Who's Allowed to Stock Lakes?

Outdoor Illinois

Ever been tempted to improve the fishing at your local lake by transporting a bucket of fish from a different lake? Maybe you think a grass carp or two, or a few northern pike, might "fix" the lake? 

Although well-meaning anglers assume they're helping the resource with their Johnny Appleseed fish-stocking approach, Illinois law prohibits such releases because of scientific reasons.  

Experts maintain the dynamics of a fishery can be ruined by the introduction of unauthorized fish. For instance, anglers who dump seemingly desirable crappie into a small lake or pond might unwittingly trigger a serious population imbalance. Crappie compete for spawning grounds and resources with large mouth bass, especially in small lakes. Crappie also prey on young bass. Since bass are a primary bluegill predator, a lack of bass can result in large populations of stunted bluegill as bluegill populations explode.  

Worse yet, there's also the risk anglers might toss in a species that poses ecological risk, such as diseased fish or exotic species that compete with resident fish or upset the ecological balance of the lake.  

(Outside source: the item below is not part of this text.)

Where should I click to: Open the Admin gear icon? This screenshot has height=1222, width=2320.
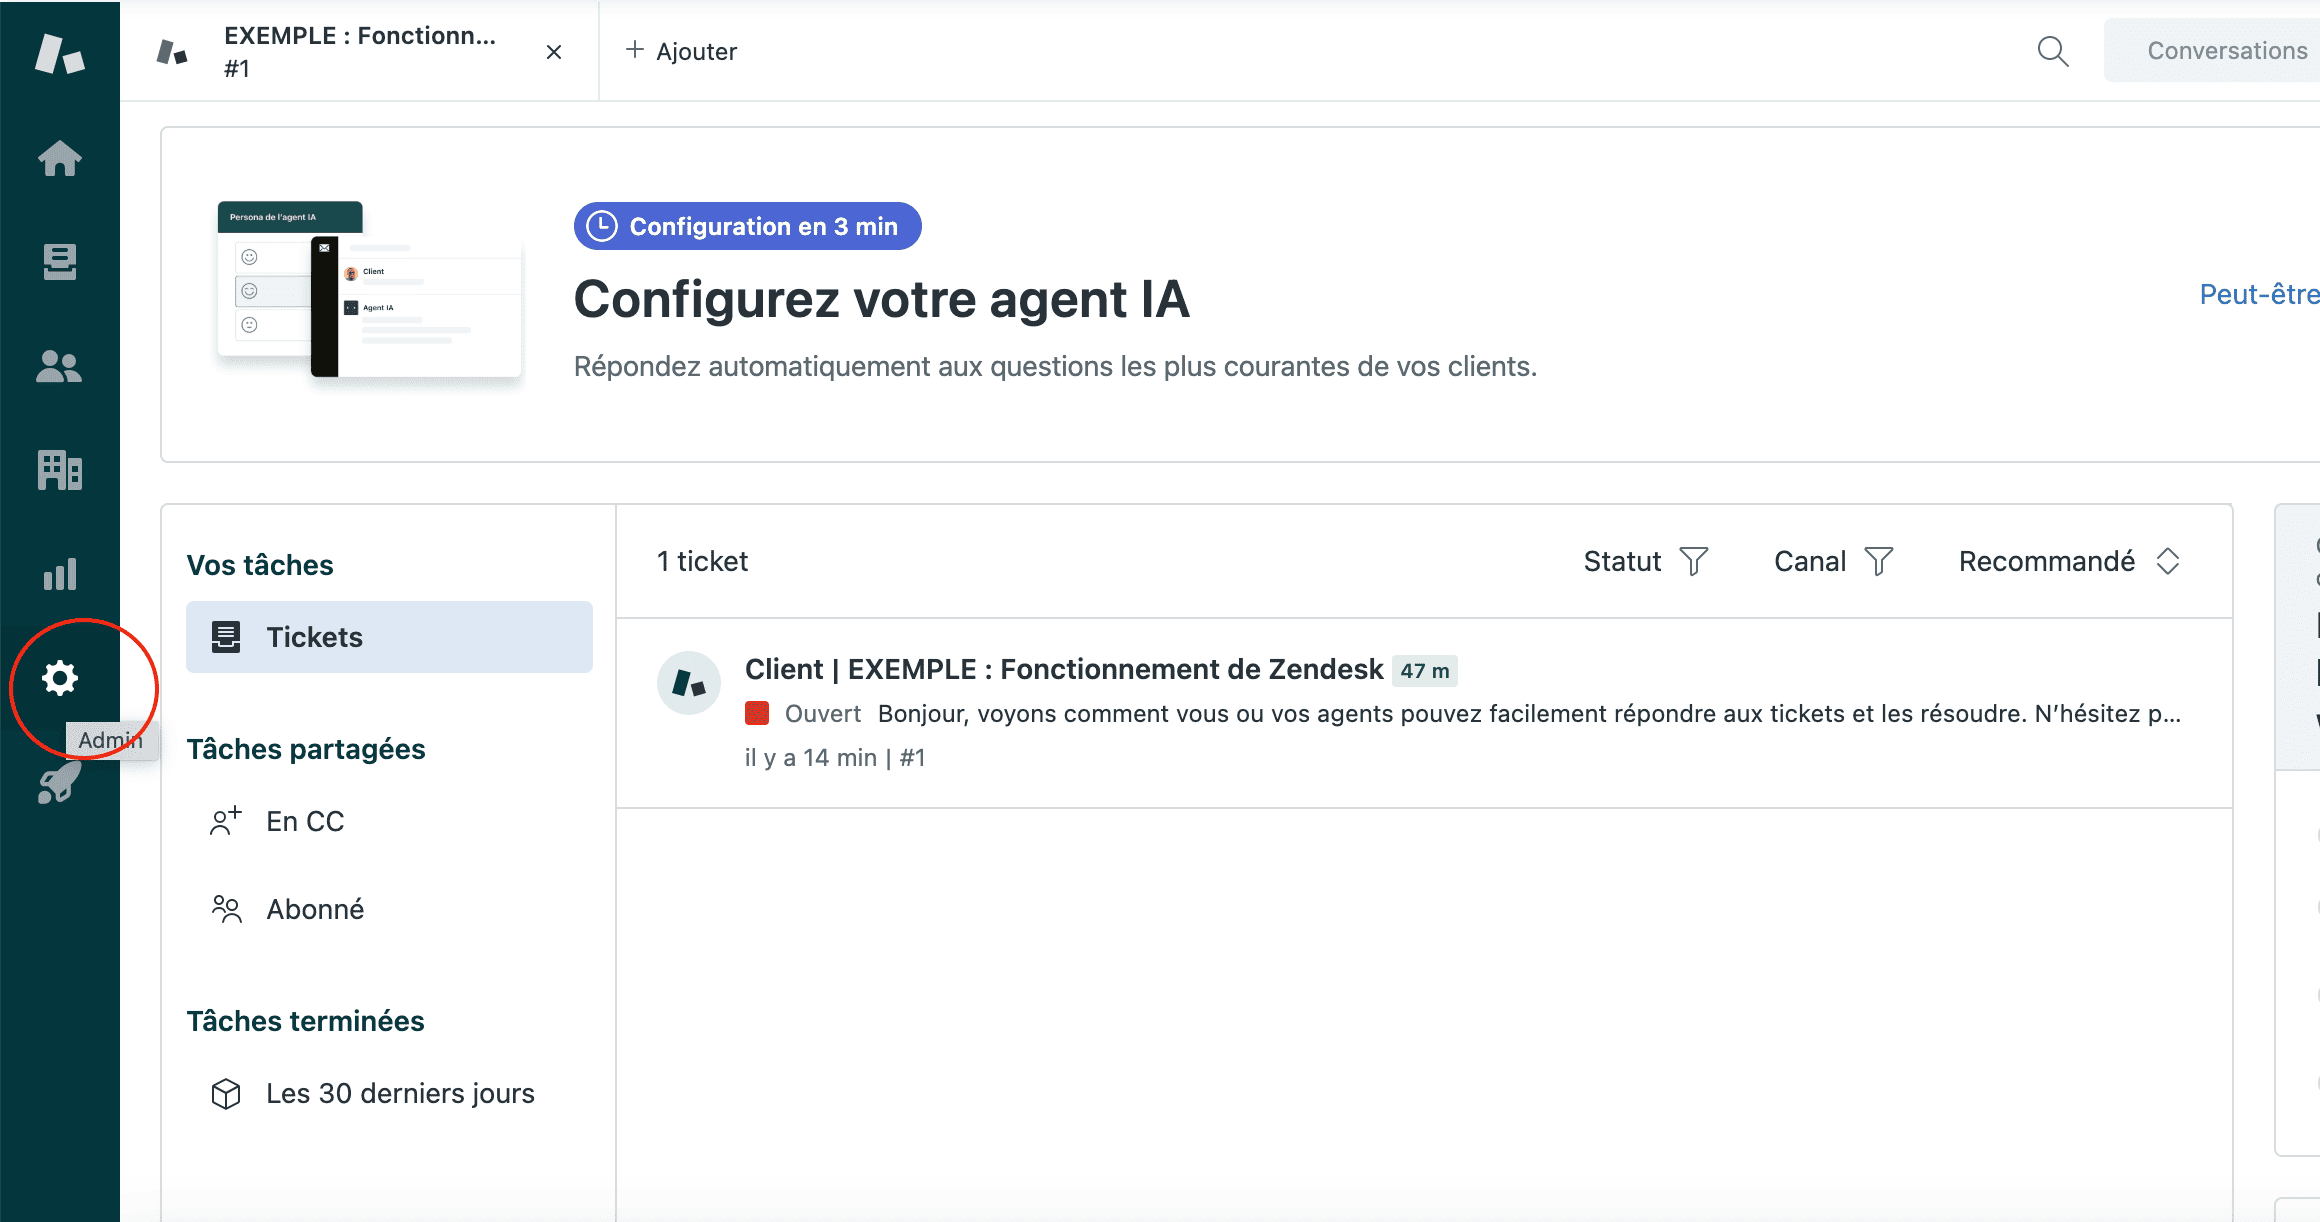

Illinois law prohibits anyone, other than authorized individuals, from removing and transporting live fish from one public lake to another. As an exception, fish that were legally caught in public waters can be released into waters entirely contained on private property, such as your own farm pond. Yet biologists indicate that kind of stocking approach rarely succeeds unless the appropriate mix of species are introduced. Home-stocking ventures are far more successful when fish are obtained from a licensed fish farm or through DNR's Division of Fisheries. Even then, only approved species may be stocked.